The thought hurt. She wept. The tears rained on the cruel fact and she just didn’t care, didn’t care where they were taking her or whether she would ever get up from lying down.

She couldn’t stop crying. One of the medics held her hand. He had a plump face, small dark eyes, and messy brown hair. She noticed all that but she kept on crying. She wanted her head to feel, not think about what happened, not judge, not hope.

“Where are you from?” he asked.

“New York,” she stammered between sobs.

The medic nodded and covered her hand with his other. “Does the leg hurt?”

She had forgotten all about it. “My baby,” she bawled.

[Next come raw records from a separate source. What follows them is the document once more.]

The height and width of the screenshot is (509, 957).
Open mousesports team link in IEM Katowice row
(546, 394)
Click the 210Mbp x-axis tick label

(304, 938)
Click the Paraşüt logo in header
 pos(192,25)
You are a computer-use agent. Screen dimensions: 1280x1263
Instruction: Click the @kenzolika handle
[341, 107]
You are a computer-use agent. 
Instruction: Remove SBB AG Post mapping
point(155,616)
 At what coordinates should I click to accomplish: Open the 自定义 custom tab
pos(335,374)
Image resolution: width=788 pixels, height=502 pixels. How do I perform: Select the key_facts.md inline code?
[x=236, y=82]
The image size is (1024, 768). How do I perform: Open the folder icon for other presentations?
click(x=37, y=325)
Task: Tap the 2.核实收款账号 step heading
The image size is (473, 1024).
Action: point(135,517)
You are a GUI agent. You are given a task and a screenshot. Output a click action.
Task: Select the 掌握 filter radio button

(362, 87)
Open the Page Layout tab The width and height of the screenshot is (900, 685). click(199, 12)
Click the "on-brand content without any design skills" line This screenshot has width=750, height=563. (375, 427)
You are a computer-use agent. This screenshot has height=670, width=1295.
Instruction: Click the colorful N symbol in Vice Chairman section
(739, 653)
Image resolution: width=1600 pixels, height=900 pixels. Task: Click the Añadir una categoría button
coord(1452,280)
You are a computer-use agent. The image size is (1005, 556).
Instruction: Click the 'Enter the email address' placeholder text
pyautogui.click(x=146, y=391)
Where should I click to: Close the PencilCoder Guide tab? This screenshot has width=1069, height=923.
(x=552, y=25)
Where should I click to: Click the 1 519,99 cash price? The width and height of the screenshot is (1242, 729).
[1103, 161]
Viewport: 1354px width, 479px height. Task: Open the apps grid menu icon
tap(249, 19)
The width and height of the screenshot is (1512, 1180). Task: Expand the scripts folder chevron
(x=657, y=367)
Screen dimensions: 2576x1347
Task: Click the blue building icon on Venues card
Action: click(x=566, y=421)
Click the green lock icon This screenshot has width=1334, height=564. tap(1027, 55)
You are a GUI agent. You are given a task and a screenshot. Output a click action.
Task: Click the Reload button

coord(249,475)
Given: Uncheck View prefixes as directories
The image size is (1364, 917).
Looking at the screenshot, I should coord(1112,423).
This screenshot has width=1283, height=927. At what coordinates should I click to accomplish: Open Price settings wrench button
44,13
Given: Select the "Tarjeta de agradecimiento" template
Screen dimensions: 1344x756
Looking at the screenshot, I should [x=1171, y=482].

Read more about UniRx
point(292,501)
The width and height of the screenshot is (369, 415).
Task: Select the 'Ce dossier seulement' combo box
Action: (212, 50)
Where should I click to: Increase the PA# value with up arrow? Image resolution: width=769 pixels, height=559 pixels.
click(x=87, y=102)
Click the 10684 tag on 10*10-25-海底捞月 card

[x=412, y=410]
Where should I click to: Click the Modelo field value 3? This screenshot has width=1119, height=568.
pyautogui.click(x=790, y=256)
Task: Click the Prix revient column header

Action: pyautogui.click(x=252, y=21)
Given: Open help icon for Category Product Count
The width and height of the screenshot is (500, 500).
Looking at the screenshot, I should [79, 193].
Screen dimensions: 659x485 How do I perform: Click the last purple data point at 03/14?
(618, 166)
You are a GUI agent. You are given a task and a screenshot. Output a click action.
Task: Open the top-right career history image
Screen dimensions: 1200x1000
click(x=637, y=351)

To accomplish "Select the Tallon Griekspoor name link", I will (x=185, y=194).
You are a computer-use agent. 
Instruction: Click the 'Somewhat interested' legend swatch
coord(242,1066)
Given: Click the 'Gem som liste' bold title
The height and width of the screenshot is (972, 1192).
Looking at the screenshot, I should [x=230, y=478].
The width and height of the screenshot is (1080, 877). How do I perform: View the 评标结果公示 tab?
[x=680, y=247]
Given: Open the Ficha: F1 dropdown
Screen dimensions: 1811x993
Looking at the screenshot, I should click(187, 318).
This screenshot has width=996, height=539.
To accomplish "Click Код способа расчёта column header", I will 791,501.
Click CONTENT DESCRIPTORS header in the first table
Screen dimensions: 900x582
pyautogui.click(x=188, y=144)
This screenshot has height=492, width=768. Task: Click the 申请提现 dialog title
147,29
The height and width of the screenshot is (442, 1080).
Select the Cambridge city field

That made him look away. He knew something. He knew Bubble was dead.

She stopped crying and felt cold. The perspiration covering her was chilled; she felt as if a thin blanket of ice had been thrown over her. She shivered.

The medic’s attention returned. He noticed her condition and fussed, covering her with another blanket and taking her pulse. Her head lolled toward the window. Outside the sky remained empty and pretty. She couldn’t find a single cloud, not even a wisp. In the plane she remembered they flew above a puffy floor of them.

She felt Bubble in her arms again, his sweaty head bouncing underneath her chin, his stomach pushing against her hands.